The following are Multiple Intelligences as identified by Dr. Howard Gardner and they are: Linguistic/Verbal, Math/Logical, Spatial, Body/Kinesthetic, Musical, Interpersonal, Intrapersonal and Natural. Most school and child care programs traditionally only value Logical and Linguistic learners. But in the 1970’s Howard Gardner took the idea of “intelligence” and made it plural, thus opening the door for many kinds of smart….multiple intelligences. This month’s and next month’s articles are dedicated to explaining a little about the eight different multiple intelligences.
The ability to develop equations and proofs, make calculations and solve abstract problems. The children who display an aptitude for numbers, reasoning and problem solving typically do well in traditional classrooms where teaching is logically sequenced and students are asked to conform. These children enjoy conducting experiments, creating statistical charts, Venn Diagrams, and computer programs.
The ability to analyze information and create products involving oral and written language such as speeches, books, and memos. Linguistic learners demonstrate strength in the language arts such as speaking, writing, reading, and listening and have always been successful in traditional classrooms because their intelligence lends itself to traditional teaching. These children enjoy written reports, oral reports, poetry, essays, plays, and written dialogues.
The ability to use one’s own body to create products or solve problems. The children who experience learning best through games, movement, hands-on tasks, and building are kinesthetic learners. These children are often labeled "overly active" in traditional classrooms where they are told to sit and be still! Kinesthetic learners love to role play, participate in dramatic play, dancing, hands-on demonstrations, 3-D projects and live action exhibits.
The ability to recognize and manipulate large-scale and fine-grained spatial images. These children learn best visually and by organizing things spatially. They like to see what you are talking about in order to understand. They enjoy charts, graphs, maps, tables, illustrations, art, puzzles, and costumes - anything eye catching. Spatial learners enjoy drawing, photo essays, murals, sketches/diagrams, and videotapes.
The ability to produce, remember, and make meaning of different patterns of sound. Children who learn well through songs, patterns, rhythms, instruments and musical expression can be easily overlooked in traditional education. These children use raps, chants, musicals, sound effects, musical conceptualizations of understanding, for example: showing understanding of a character in a novel via musical composition or percussion instruments, etc.
The ability to recognize and understand other people’s moods, desires, motivations and intentions. These are children who are noticeably people oriented and outgoing, and do their learning cooperatively in groups or with a partner. These children may have typically been identified as "talkative" or " too concerned about being social" in a traditional setting. These children excel in group discussion, peer teaching, explaining something to someone else, debates, group simulations, and interviews.
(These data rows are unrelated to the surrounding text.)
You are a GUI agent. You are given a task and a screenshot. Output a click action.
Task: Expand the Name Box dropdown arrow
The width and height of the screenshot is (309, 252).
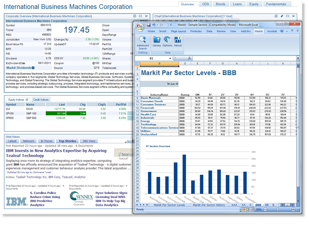(169, 58)
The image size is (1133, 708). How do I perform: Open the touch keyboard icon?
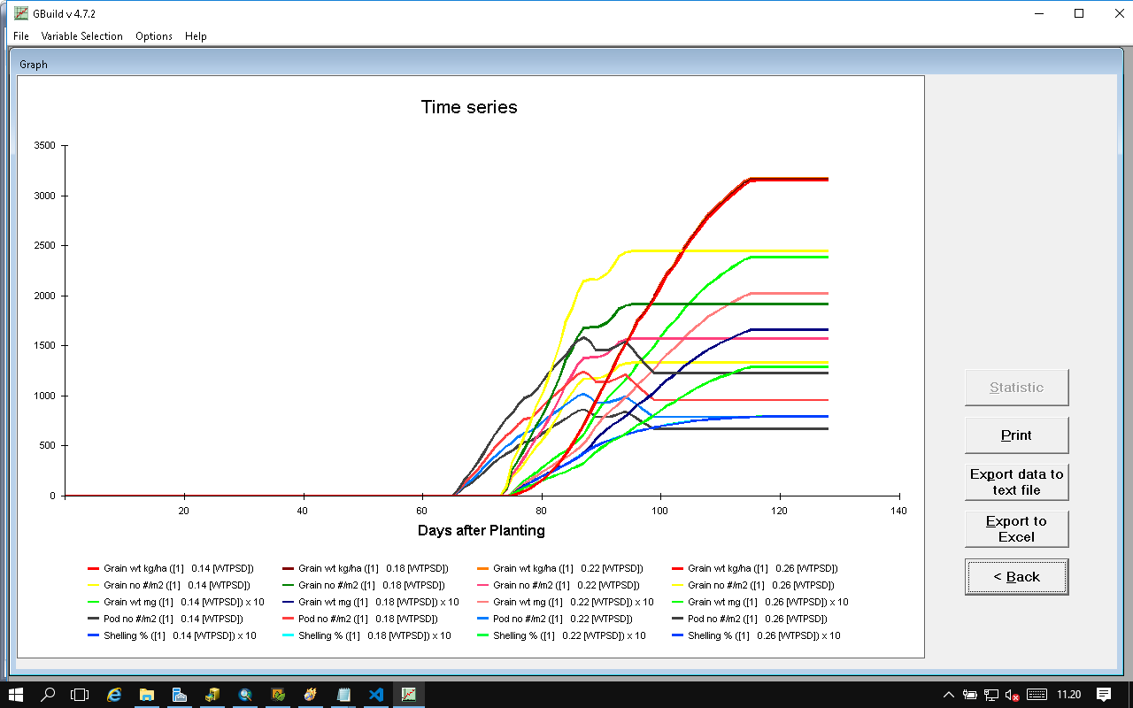click(x=1037, y=695)
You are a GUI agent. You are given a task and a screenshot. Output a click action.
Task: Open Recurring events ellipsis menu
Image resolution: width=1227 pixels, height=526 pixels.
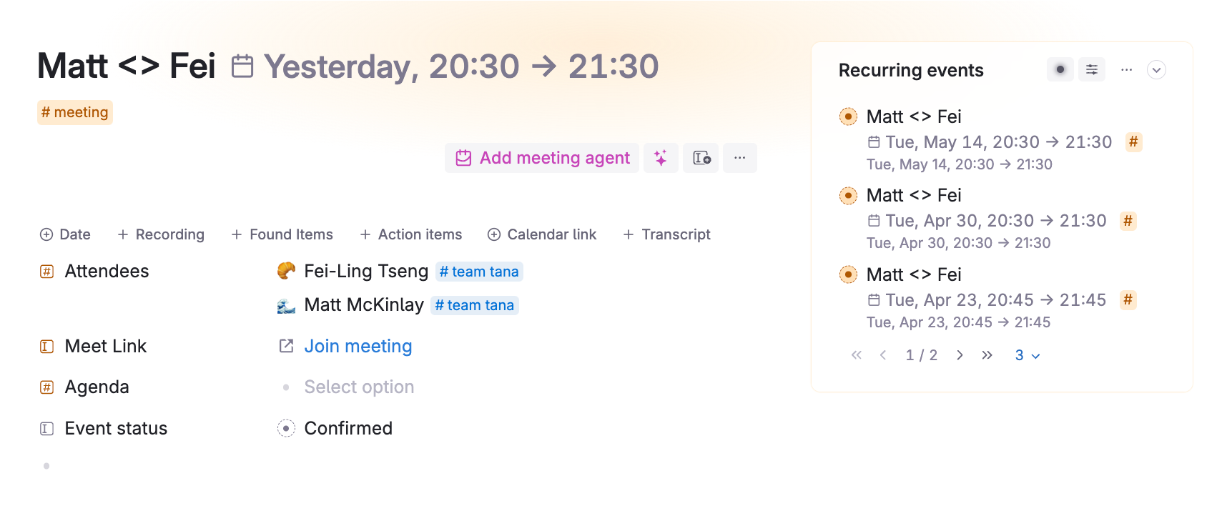[x=1127, y=69]

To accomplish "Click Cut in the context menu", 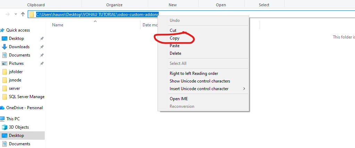I will [x=173, y=31].
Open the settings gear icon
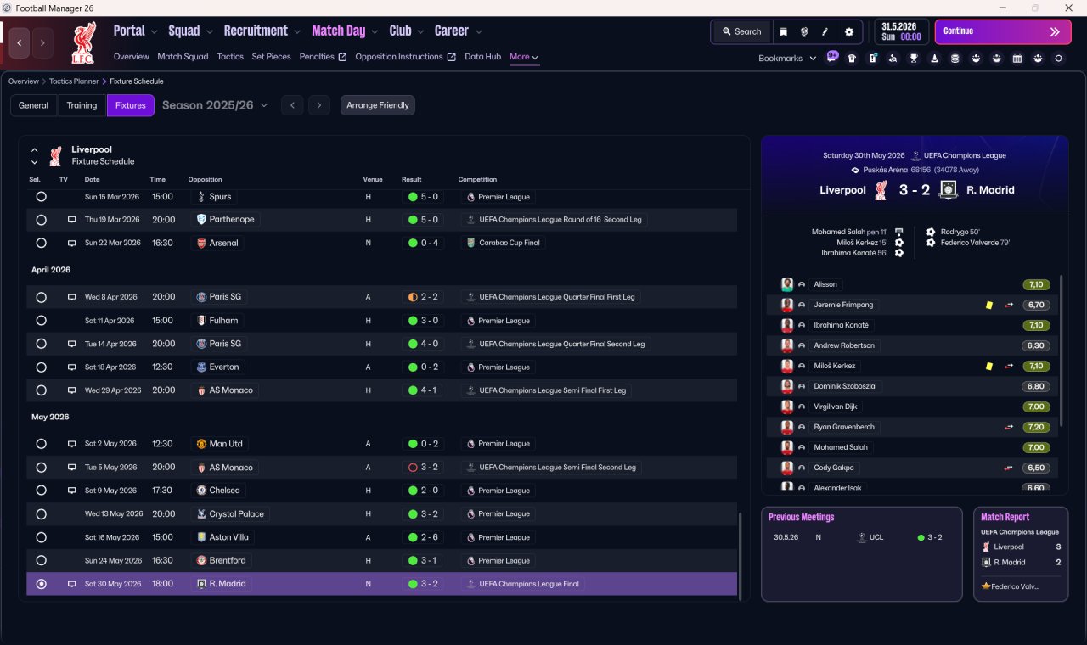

The ability to recognize and understand their own moods, desires, motivations and intentions. These children are especially in touch with their own feelings, values and ideas. They may tend to be more reserved, but they are actually quite intuitive about what they learn and how it relates to them. They enjoy journaling, self-paced documentation, scrapbooks, and independent projects.
The ability to identify and distinguish among different types of plants, animals, and weather formations that are found in the natural world. These children love the outdoors, animals, and field trips. More than this, though, these students love to pick up on subtle differences in meanings. The traditional classroom has not been accommodating to these children. Naturalistic intelligent children enjoy Ecology projects, using plant and animals (or pictures of them) when doing work, for example: 2 daisies + 2 pansies = 4 flowers, fieldwork, nature studies, applying the lessons to the natural world.